Somebody thought that they were a good idea.
The U.S. Air Force has assigned the X-61A designation to the Dynetics Gremlin about five months before the first scheduled flight demonstration of the UAV, which can be recovered in-flight. A Dynetics spokesperson confirmed the experimental designation on 06 August 2019 at the Space and Missile Defense Symposium in Huntsville, Alabama.
Military air operations typically rely on large, manned, robust aircraft, but such missions put these expensive assets and their pilots at risk. While small unmanned aircraft systems (UAS) can reduce or eliminate such risks, they lack the speed, range and endurance of larger aircraft. These complementary traits suggest potential benefits in a blended approach, one in which larger aircraft would carry, launch and recover multiple small UAS. Such an approach could greatly extend the range of UAS operations, enhance overall safety, and cost-effectively enable groundbreaking capabilities for intelligence, surveillance and reconnaissance (ISR) and other missions.
For decades, U.S. military air operations have relied on increasingly capable multi-function manned aircraft to execute critical combat and non-combat missions. Adversaries abilities to detect and engage those aircraft from longer ranges have improved over time as well, however, driving up the costs for vehicle design, operation and replacement.
An ability to send large numbers of small unmanned air systems (UASs) with coordinated, distributed capabilities could provide U.S. forces with improved operational flexibility at much lower cost than is possible with today’s expensive, all-in-one platforms, especially if those unmanned systems could be retrieved for reuse while airborne. So far, however, the technology to project volleys of low-cost, reusable systems over great distances and retrieve them in mid-air has remained out of reach.

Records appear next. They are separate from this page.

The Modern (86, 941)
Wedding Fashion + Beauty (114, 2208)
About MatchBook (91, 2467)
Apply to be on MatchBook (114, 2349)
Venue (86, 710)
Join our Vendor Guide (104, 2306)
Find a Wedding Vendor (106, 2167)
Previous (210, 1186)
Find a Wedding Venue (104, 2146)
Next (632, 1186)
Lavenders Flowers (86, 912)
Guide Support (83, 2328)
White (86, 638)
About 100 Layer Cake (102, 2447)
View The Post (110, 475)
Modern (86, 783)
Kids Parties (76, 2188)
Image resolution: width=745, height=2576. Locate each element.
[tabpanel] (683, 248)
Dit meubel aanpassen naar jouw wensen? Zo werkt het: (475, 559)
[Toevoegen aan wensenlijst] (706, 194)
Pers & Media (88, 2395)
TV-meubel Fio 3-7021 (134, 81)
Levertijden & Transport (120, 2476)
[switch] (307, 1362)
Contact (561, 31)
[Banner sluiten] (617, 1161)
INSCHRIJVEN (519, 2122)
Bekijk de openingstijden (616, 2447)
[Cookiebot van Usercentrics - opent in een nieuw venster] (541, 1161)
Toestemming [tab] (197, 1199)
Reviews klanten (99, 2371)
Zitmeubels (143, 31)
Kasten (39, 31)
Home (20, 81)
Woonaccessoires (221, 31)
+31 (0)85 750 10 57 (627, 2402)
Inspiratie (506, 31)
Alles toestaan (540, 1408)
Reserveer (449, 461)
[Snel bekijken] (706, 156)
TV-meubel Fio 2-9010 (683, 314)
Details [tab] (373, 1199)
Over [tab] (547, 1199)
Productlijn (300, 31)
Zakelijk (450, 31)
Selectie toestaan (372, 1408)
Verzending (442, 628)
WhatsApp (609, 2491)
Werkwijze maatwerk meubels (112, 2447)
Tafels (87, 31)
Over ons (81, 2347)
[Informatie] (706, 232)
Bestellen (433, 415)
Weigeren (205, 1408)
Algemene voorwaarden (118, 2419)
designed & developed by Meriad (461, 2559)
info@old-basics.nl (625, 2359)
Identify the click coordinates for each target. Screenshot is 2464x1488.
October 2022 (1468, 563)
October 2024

To help make that technology a reality, DARPA launched the Gremlins program. The program envisions launching groups of UASs from existing large aircraft such as bombers or transport aircraft as well as from fighters and other small, fixed-wing platforms while those planes are out of range of adversary defenses. When the gremlins complete their mission, a C-130 transport aircraft would retrieve them in the air and carry them home, where ground crews would prepare them for their next use within 24 hours.
Under the Gremlin program, Defense Advanced Research Project Agency [DARPA] envisions a swarm of approximately 20 high performance unmanned aerial vehicles that are deployed by an inflight aircraft, and are later recovered, inflight, by an aircraft. DARPA planned a demonstration for 2019 of their ability to shoot out swarms of drones from larger transport aircraft and recover them mid-flight, according to a new report. The drones are part of the Gremlin program, which seeks to deploy and retrieve small unmanned aerial vehicles launched from US Air Force C-130 aircraft that are capable of flying 300 nautical miles and carrying 60 pounds of electronic equipment.
The gremlins expected lifetime of about 20 uses could provide significant cost advantages over expendable systems by reducing payload and airframe costs and by having lower mission and maintenance costs than conventional platforms, which are designed to operate for decades.